Wat je doet
Geef bij elk van de volgende uitspraken aan of die overeenkomt met het fragment over de romneyloodsen. Antwoord telkens met ja of nee en citeer letterlijk de woorden uit het fragment die de doorslag geven.
1. Het college heeft de eerdere handhavingsbesluiten ingetrokken nadat de verbeurde dwangsommen niet meer konden worden geïnd.
2. Het is aannemelijk geworden dat handhavend optreden in dit geval zo onevenredig is dat ervan moest worden afgezien.
3. [appellant] betoogt dat de hoogte van de dwangsom niet in redelijke verhouding staat tot de zwaarte van het geschonden belang.

Aangeleverd fragment
● ● ●
2.4.2. De rechtbank heeft voorts terecht overwogen dat niet is gebleken dat het college in strijd met het zorgvuldigheidsbeginsel heeft gehandeld. Dat het college eerder heeft besloten tot handhavend optreden tegen de romneyloodsen over te gaan, maar deze besluiten heeft ingetrokken nadat de in dat kader verbeurde dwangsommen door het tijdsverloop niet meer konden worden geïnd, biedt geen grond voor dat oordeel.
Evenmin bestaat grond voor het oordeel dat, zoals [appellant] betoogt, uit de omstandigheid dat het college de eerdere handhavingsbesluiten heeft ingetrokken volgt dat met handhavend optreden geen ruimtelijke belangen zijn gediend. Het is niet aannemelijk geworden dat in dit geval handhavend optreden zodanig onevenredig is dat daarvan diende te worden afgezien.
2.4.3. Gelet op het vorenoverogene heeft de rechtbank terecht geen bijzondere omstandigheden aanwezig geacht die het college er toe hadden moeten brengen van handhavend optreden af te zien. Het betoog faalt.
2.5. [appellant] betoogt verder dat de rechtbank heeft miskend dat de hoogte van de dwangsom van de aan hem opgelegde last niet in redelijke verhouding staat tot de zwaarte van het geschonden belang en de beoogde werking van de dwangsom.
● ● ●
Gegevensuittreksel

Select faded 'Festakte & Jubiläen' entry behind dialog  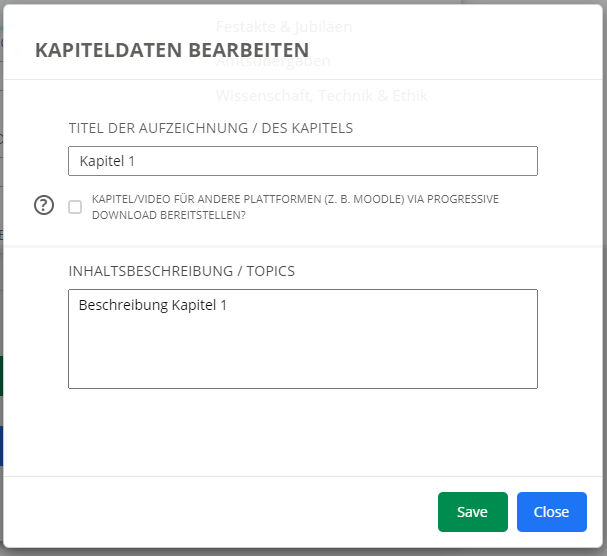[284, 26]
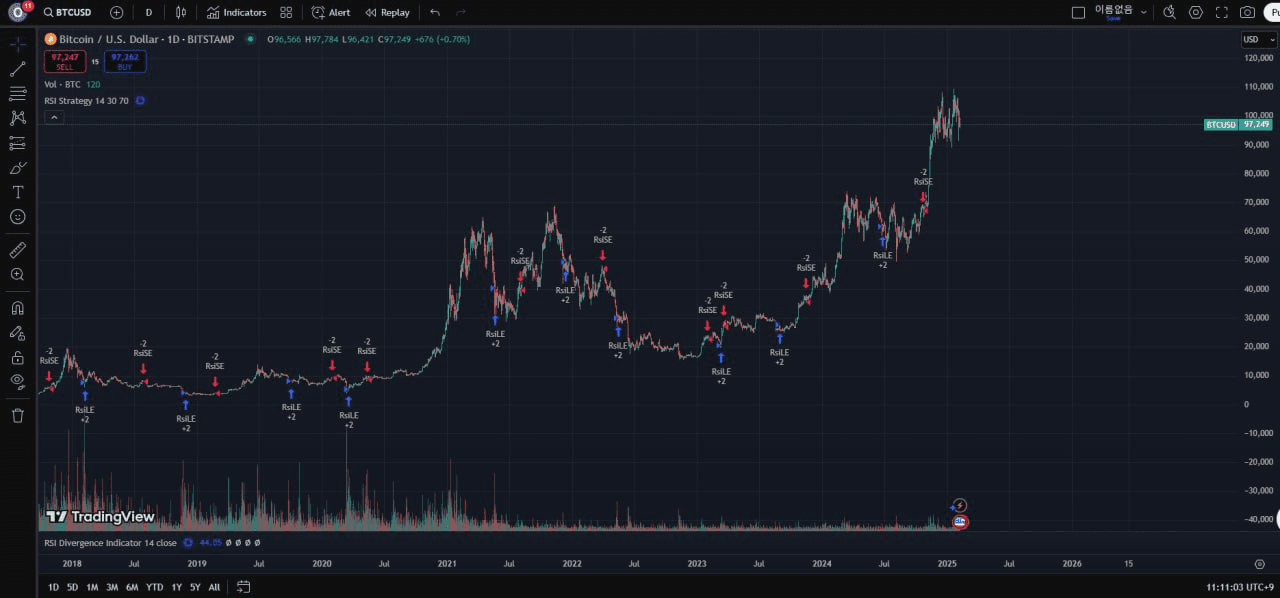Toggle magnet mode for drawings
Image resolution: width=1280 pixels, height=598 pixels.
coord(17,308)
● ● ●
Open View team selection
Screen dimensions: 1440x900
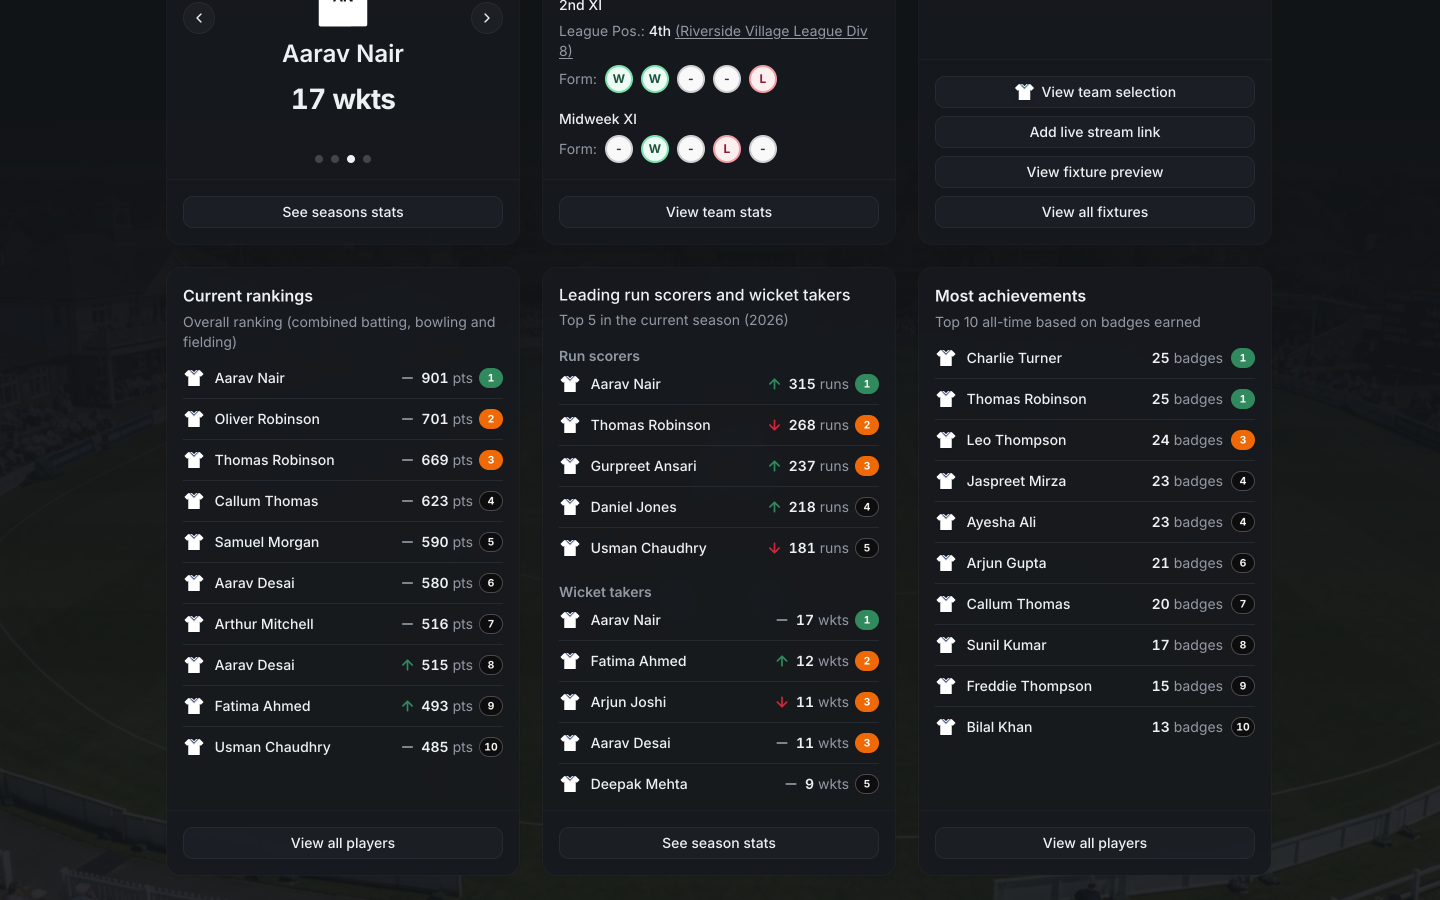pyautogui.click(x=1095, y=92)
● ● ●
Uitgevoerde opdracht
1. Ja: "maar deze besluiten heeft ingetrokken nadat de in dat kader verbeurde dwangsommen door het tijdsverloop niet meer konden worden geïnd"
2. Nee: "Het is niet aannemelijk geworden dat in dit geval handhavend optreden zodanig onevenredig is dat daarvan diende te worden afgezien."
3. Ja: "de hoogte van de dwangsom van de aan hem opgelegde last niet in redelijke verhouding staat tot de zwaarte van het geschonden belang"